Request |
Arrange the listing, starting at the line containing "The height and" and ending at the line containing "will (498, 20).", as a two-column CSV with the columns instruction and click_point. Give one row for each request, with its text and its answer each in a single quoted field and any line breaks replaced by spaces.

Supplied material |
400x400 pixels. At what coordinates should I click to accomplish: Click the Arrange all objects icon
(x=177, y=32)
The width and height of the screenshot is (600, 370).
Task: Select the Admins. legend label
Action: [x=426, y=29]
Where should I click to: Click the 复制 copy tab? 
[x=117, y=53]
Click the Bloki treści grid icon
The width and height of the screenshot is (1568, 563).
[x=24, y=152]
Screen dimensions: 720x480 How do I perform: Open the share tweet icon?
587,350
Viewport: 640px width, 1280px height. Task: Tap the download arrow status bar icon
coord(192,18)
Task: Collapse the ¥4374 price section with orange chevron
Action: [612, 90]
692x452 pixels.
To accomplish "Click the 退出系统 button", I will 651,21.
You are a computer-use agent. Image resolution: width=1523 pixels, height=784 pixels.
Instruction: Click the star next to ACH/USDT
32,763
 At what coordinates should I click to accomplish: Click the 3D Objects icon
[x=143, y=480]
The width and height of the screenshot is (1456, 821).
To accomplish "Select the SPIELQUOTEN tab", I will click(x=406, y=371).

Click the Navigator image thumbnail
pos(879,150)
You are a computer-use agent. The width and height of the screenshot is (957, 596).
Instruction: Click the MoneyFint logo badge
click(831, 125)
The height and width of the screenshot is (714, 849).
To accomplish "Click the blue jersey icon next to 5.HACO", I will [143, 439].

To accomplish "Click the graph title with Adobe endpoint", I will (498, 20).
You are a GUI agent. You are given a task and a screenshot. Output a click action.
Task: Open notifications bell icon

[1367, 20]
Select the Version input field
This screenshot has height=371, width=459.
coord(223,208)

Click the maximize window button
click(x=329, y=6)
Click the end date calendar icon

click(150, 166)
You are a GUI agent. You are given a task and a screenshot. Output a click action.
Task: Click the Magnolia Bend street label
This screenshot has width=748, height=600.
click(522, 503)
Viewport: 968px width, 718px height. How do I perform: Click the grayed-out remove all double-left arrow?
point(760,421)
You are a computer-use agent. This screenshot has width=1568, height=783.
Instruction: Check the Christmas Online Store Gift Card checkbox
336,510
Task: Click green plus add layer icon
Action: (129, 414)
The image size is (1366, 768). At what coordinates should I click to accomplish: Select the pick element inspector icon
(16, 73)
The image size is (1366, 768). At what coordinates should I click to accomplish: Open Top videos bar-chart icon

Result |
instruction,click_point
"The height and width of the screenshot is (714, 849). To accomplish ""Click the blue jersey icon next to 5.HACO"",","I will [143, 439]."
"To accomplish ""Click the graph title with Adobe endpoint"",","I will (498, 20)."